Work to complete:
When a line below holds the string "House", show that line.

[Stored records]
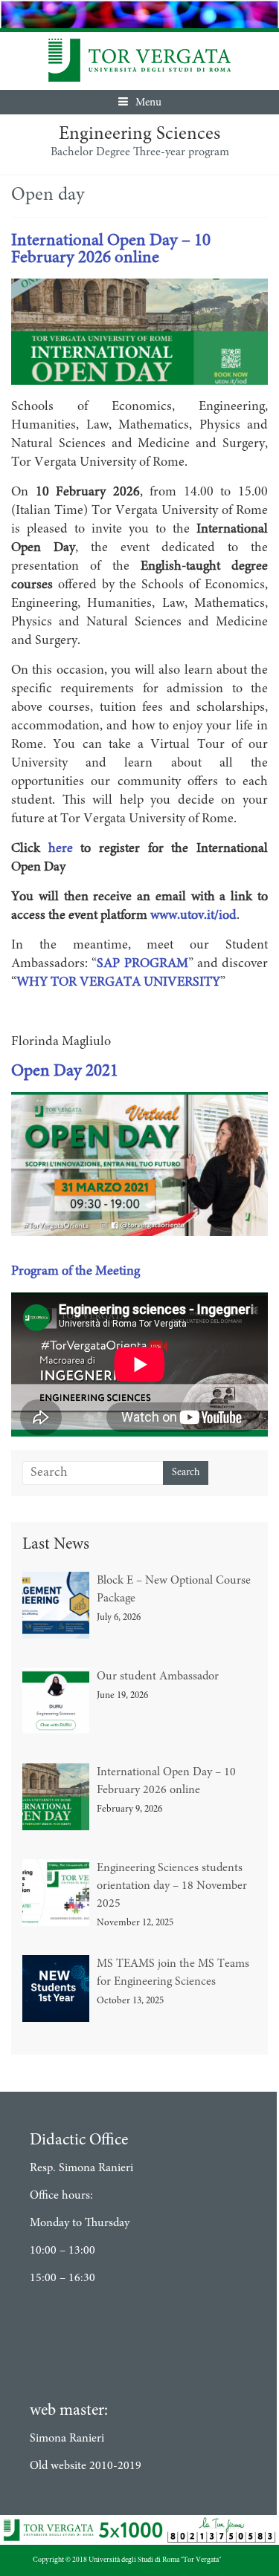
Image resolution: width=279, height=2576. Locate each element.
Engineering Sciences (139, 135)
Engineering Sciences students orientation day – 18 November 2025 (172, 1886)
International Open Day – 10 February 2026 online (111, 249)
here (60, 849)
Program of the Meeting (75, 1271)
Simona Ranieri (67, 2439)
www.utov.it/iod (193, 916)
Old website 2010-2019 (85, 2466)
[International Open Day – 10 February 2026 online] (139, 287)
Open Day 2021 (64, 1071)
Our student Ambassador (158, 1676)
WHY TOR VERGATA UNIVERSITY (118, 982)
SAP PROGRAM (142, 964)
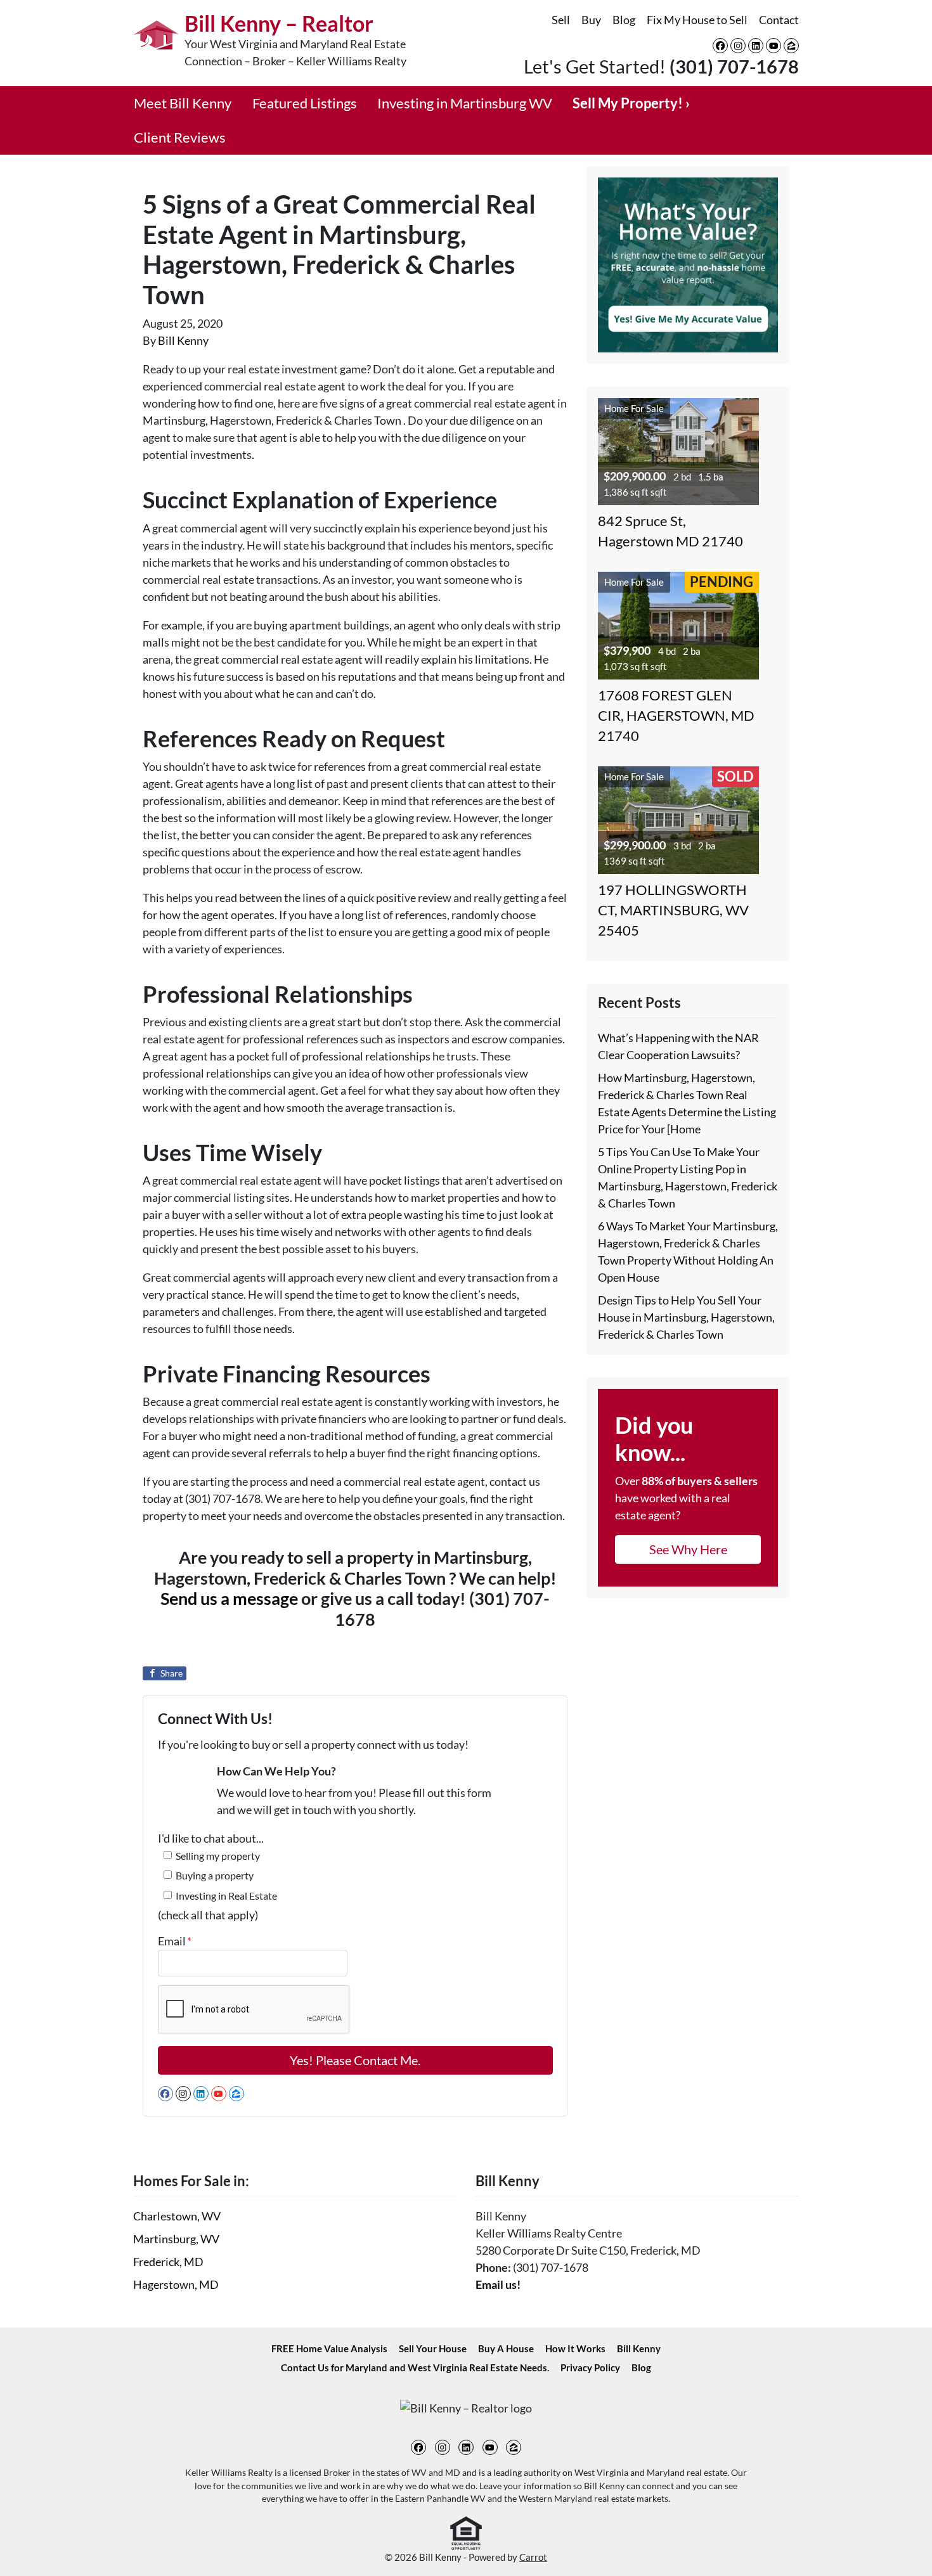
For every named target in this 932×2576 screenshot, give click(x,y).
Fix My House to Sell (697, 20)
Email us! (498, 2284)
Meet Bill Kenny (182, 103)
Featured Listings (304, 103)
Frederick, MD (168, 2262)
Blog (623, 20)
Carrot (533, 2557)
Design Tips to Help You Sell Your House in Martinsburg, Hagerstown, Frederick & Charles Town (686, 1317)
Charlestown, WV (177, 2216)
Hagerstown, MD (176, 2284)
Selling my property (218, 1856)
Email (174, 1941)
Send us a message (229, 1598)
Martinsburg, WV (176, 2239)
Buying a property (215, 1875)
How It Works (575, 2348)
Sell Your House (433, 2348)
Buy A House (506, 2348)
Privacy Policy (590, 2367)
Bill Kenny (183, 340)
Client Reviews (180, 137)
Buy (591, 20)
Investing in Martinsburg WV (464, 103)
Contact (779, 20)
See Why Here (688, 1549)
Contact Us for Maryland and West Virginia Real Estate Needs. (415, 2367)
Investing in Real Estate (226, 1896)
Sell (561, 20)
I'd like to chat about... (211, 1838)
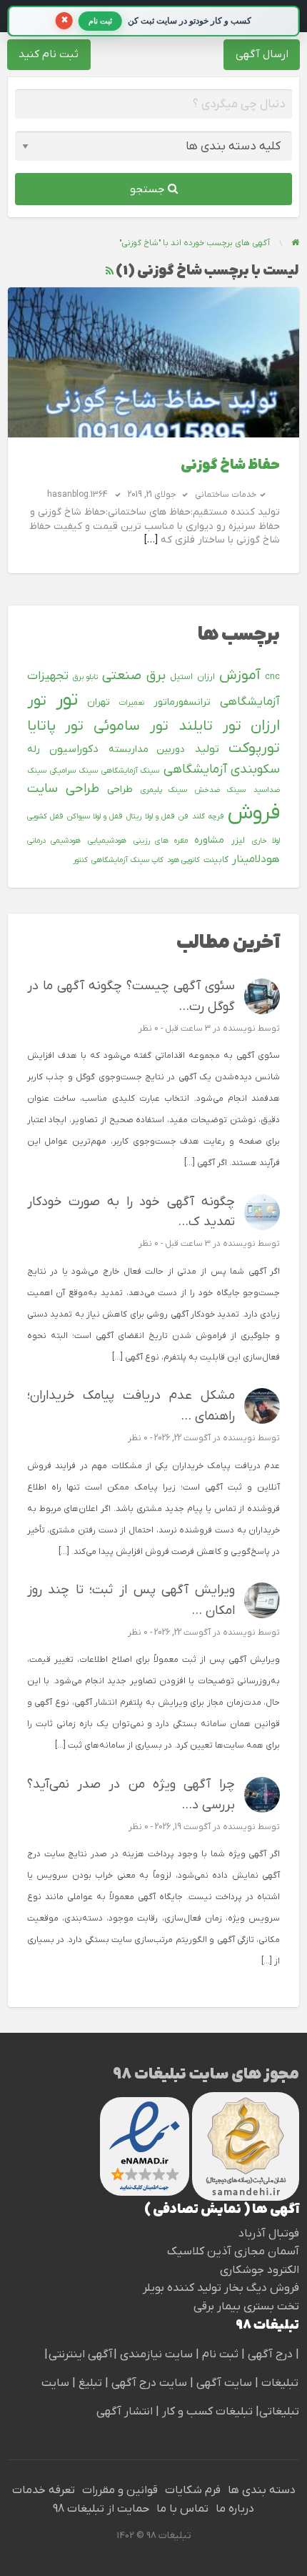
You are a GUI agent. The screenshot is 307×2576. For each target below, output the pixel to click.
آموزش (240, 675)
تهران (98, 702)
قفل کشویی (45, 816)
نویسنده (239, 1028)
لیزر (238, 840)
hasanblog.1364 (77, 494)
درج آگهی (269, 2354)
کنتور (80, 860)
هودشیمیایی (107, 841)
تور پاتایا (55, 726)
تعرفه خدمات (43, 2490)
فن (183, 816)
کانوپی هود (183, 860)
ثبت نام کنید (49, 54)
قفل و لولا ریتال (149, 816)
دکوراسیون (74, 749)
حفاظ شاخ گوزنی (230, 466)
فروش (254, 813)
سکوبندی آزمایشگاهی (221, 769)
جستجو (149, 189)
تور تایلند (209, 726)
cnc (272, 677)
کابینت (215, 860)
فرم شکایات (193, 2490)
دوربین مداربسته (147, 749)
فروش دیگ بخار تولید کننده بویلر (221, 2288)
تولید (207, 749)
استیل (181, 677)
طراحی (120, 789)
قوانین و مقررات (120, 2490)
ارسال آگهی (262, 54)
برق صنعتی (133, 676)
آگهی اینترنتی (81, 2354)
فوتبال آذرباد (268, 2233)
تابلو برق (85, 677)
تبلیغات (278, 2383)
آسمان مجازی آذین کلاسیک (233, 2251)
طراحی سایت (63, 789)
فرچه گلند (207, 816)
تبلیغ (89, 2383)
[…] (151, 540)
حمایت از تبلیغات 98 (101, 2509)
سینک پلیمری (164, 790)
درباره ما (235, 2509)
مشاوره (209, 840)
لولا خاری (266, 841)
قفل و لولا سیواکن (94, 816)
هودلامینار (256, 859)
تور (67, 700)
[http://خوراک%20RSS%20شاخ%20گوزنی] (110, 271)
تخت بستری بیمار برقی (246, 2306)
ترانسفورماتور (182, 702)
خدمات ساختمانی (225, 494)
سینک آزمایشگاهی (130, 771)
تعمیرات (131, 703)
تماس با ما (182, 2509)
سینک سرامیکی (73, 771)
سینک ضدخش (220, 790)
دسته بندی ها (262, 2490)
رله (33, 749)
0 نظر (148, 1028)
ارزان (206, 677)
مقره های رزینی (161, 841)
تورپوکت (254, 748)
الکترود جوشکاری (259, 2270)
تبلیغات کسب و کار (207, 2411)
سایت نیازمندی (156, 2354)
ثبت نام (221, 2354)
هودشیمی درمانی (54, 841)
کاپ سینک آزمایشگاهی (127, 860)
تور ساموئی (131, 726)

Solution to the exercise:
Fix My House to Sell (697, 20)
Design Tips to Help You Sell Your House in Martinsburg, Hagerstown, Frederick & Charles Town (686, 1317)
Sell Your House (433, 2348)
Buy A House (506, 2348)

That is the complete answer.